El ritual
El trabajo más loco que tuve, que hasta parece sacado de una película de bajo presupuesto, pero te juro que fue real. Ahí me ves, llegué a trabajar en una compañía que se dedicaba a vender objetos supuestamente embrujados por internet. Sí, leíste bien. Desde muñecas que se suponía que movían los ojos, hasta espejos que no reflejaban tu alma. La cosa es que yo era el encargado de empaquetar estos "artículos encantados" y gestionar los envíos.
Lo más gracioso es que cada vez que preparaba un paquete, tenía que seguir un ritual específico dictado por el dueño, que incluía desde salpicar agua bendita sobre la caja hasta recitar un conjuro que aseguraba la "protección" del comprador. Y yo, que no creo ni en mi sombra, me veía ahí, haciendo cosas de película de terror de serie B en pleno horario laboral.
Un día, mientras empacaba una vieja caja de música que supuestamente tocaba sola a la medianoche, el sonido de la alarma de incendios retumbó en todo el almacén. Todos salimos corriendo, pensando lo peor, solo para encontrarnos fuera con la vista de tres camiones de bomberos y el dueño del lugar, pálido como un papel, explicándole a los bomberos que probablemente fue uno de los objetos "malditos" que desató la alarma.

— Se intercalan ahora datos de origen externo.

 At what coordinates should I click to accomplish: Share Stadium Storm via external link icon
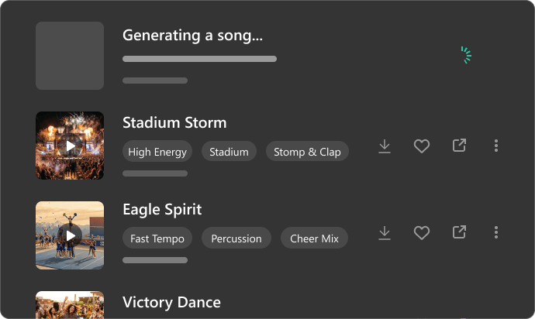tap(459, 146)
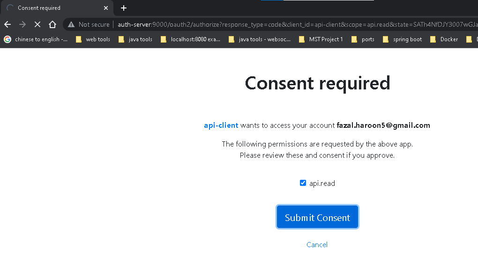
Task: Open the Google search bookmark icon
Action: pos(7,39)
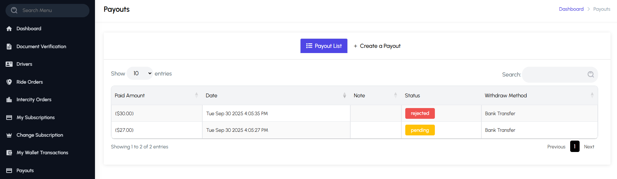Click the My Subscriptions card icon

9,117
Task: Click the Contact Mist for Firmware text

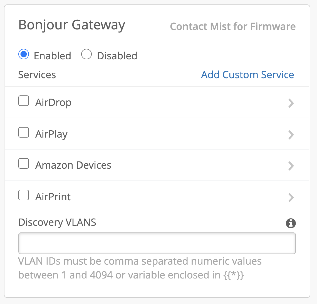Action: pyautogui.click(x=233, y=26)
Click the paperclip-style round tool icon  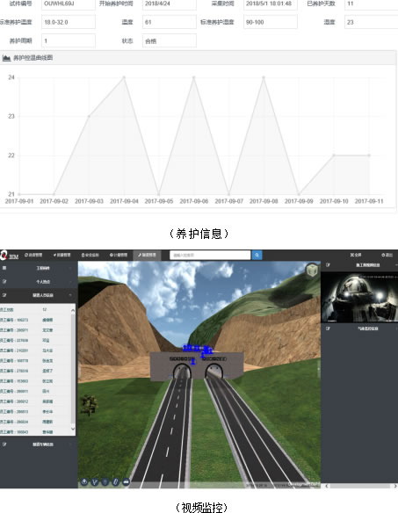click(116, 482)
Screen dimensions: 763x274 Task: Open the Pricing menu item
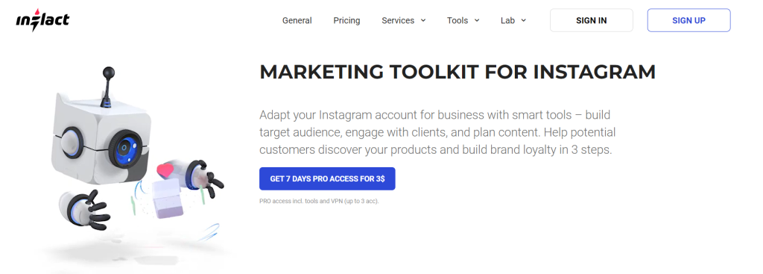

Resultó ser que uno de los "rituales" incluía velas encendidas que alguien olvidó apagar. Y la verdad es que nadie, ni los espíritus, quiso provocar un incendio ese día. Al final, todo quedó en un susto y una anécdota más para mi CV, bajo la categoría de "experiencia laboral" que siempre saca una risa en las entrevistas. En serio, cada vez que cuento esta historia, tengo que asegurarle a la gente que no estoy inventando ni una palabra. Cosas del trabajo... no?